DOCUMENT TEXT:
--- START ---

Customizing Your Stack

After deploying a data stack, you can customize it by enabling additional components or adding new ones.

Start with Defaults First

If you haven't deployed a stack yet, start with one of the pre-configured data stacks using default settings. Once running, return here to customize.

About Components

Core Infrastructure: Always deployed - provides foundational capabilities like autoscaling, monitoring, and GitOps
Optional Components: Enable on-demand via Terraform variables
Custom Components: Add your own via ArgoCD for experimentation

Core Configuration Variables

These variables configure the basic infrastructure settings:

Variable	Description	Terraform Variable	Type	Default
Name	Name to be used on all the resources as identifier	`name`	`string`	`data-on-eks`
Region	AWS region	`region`	`string`	`us-west-2`
Tags	A map of tags to add to all resources	`tags`	`string`	`{}`

Core Infrastructure (Always Enabled)

These components are deployed by default in all data stacks:

Component	Description	Variable	Status
AWS Load Balancer Controller	AWS ALB/NLB integration	N/A	✅
Argo Events	Event-driven workflow automation	N/A	✅
Argo Workflows	Workflow engine for Kubernetes	N/A	✅
ArgoCD	GitOps continuous delivery	N/A	✅
Cert Manager	TLS certificate management	N/A	✅
Fluent Bit	Log forwarding to CloudWatch	N/A	✅
Karpenter	Node autoscaling and provisioning	N/A	✅
Kube Prometheus Stack	Prometheus and Grafana monitoring	N/A	✅
Spark History Server	Spark job history and metrics	N/A	✅
Spark Operator	Apache Spark job orchestration	N/A	✅
YuniKorn	Advanced batch scheduling	N/A	✅

Optional Components

These components can be enabled by setting their corresponding Terraform variable.

How to Enable

Edit your stack's terraform/data-stack.tfvars file
Set the corresponding enable_* variable to true
Redeploy: ./deploy.sh

Example:

name   = "my-data-platform"
region = "us-east-1"

enable_datahub  = true
enable_superset = true

Available Optional Components

Component	Description	Variable	Default
Airflow	Enable Apache Airflow for workflow orchestration	`enable_airflow`	❌
Amazon Prometheus	Enable AWS Managed Prometheus service	`enable_amazon_prometheus`	❌
Celeborn	Enable Apache Celeborn for remote shuffling service	`enable_celeborn`	❌
Cluster Addons	A map of EKS addon names to boolean values that control whether each addon is enabled. This allows fine-grained control over which addons are deployed by this Terraform stack. To enable or disable an addon, set its value to `true` or `false` in your blueprint.tfvars file. If you need to add a new addon, update this variable definition and also adjust the logic in the EKS module (e.g., in eks.tf locals) to include any custom configuration needed.	`enable_cluster_addons`	❌
Datahub	Enable DataHub for metadata management	`enable_datahub`	❌
Ingress Nginx	Enable ingress-nginx	`enable_ingress_nginx`	✅
Ipv6	Enable IPv6 for the EKS cluster and its components	`enable_ipv6`	❌
Jupyterhub	Enable Jupyter Hub	`enable_jupyterhub`	✅
Nvidia Device Plugin	Enable NVIDIA Device plugin addon for GPU workloads	`enable_nvidia_device_plugin`	❌
Raydata	Enable Ray Data via ArgoCD	`enable_raydata`	❌
Superset	Enable Apache Superset for data exploration and visualization	`enable_superset`	❌

EKS Cluster Addons

Fine-grained control over EKS addons via the enable_cluster_addons map variable:

Addon	Description	Variable	Default
Amazon Cloudwatch Observability	Amazon CloudWatch observability	`enable_cluster_addons["amazon-cloudwatch-observability"]`	❌
Aws Ebs Csi Driver	Amazon EBS CSI driver for persistent volumes	`enable_cluster_addons["aws-ebs-csi-driver"]`	✅
Aws Mountpoint S3 Csi Driver	Mountpoint for Amazon S3 CSI driver	`enable_cluster_addons["aws-mountpoint-s3-csi-driver"]`	✅
Eks Node Monitoring Agent	EKS node monitoring agent	`enable_cluster_addons["eks-node-monitoring-agent"]`	✅
Metrics Server	Kubernetes metrics server for autoscaling	`enable_cluster_addons["metrics-server"]`	✅

Adding New Components

After deploying a data stack, you can add additional components for experimentation.

--- END ---

THINGS TO DO:
• A. Reproduce word for word the passage of the stack customization guide above, from "These variables configure" to "Infrastructure (Always Enabled)".
• B. Write the next part of the guide on customizing a data stack, starting right after its last sentence.

STORED DATA:

--- START ---

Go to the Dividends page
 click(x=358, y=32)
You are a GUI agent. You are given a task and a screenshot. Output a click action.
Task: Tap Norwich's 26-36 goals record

--- END ---

TASK-BY-TASK RESULTS:
• A.
These variables configure the basic infrastructure settings:

Variable	Description	Terraform Variable	Type	Default
Name	Name to be used on all the resources as identifier	`name`	`string`	`data-on-eks`
Region	AWS region	`region`	`string`	`us-west-2`
Tags	A map of tags to add to all resources	`tags`	`string`	`{}`

Core Infrastructure (Always Enabled)

• B.
Quick Method: Deploy via ArgoCD

The fastest way to add a new component:

Create an ArgoCD Application manifest
Apply it: kubectl apply -f my-component.yaml
Monitor: kubectl get application my-component -n argocd

Example: Adding Kro (Kubernetes Resource Orchestrator)

apiVersion: argoproj.io/v1alpha1
kind: Application
metadata:
  name: kro
  namespace: argocd
spec:
  project: default
  source:
    repoURL: oci://registry.k8s.io/kro/charts
    chart: kro
    targetRevision: 0.7.1
  destination:
    server: https://kubernetes.default.svc
    namespace: kro-system
  syncPolicy:
    automated:
      prune: true
      selfHeal: true
    syncOptions:
      - CreateNamespace=true

Apply the manifest:

kubectl apply -f kro-app.yaml

Verify deployment:

kubectl get application kro -n argocd
kubectl get pods -n kro-system

Clean up when done:

kubectl delete application kro -n argocd

Advanced: Integrate into Stack (Optional)

If you want the component managed by Terraform for reproducible deployments:

Create overlay files in your stack's terraform/ directory:
- terraform/kro.tf - Terraform resource definitions
- terraform/argocd-applications/kro.yaml - ArgoCD app manifest
- terraform/helm-values/kro.yaml - Helm values (if needed)
Redeploy your stack: ./deploy.sh

This approach is useful if you're building a reusable stack for your team. See the Contributing Guide for detailed instructions.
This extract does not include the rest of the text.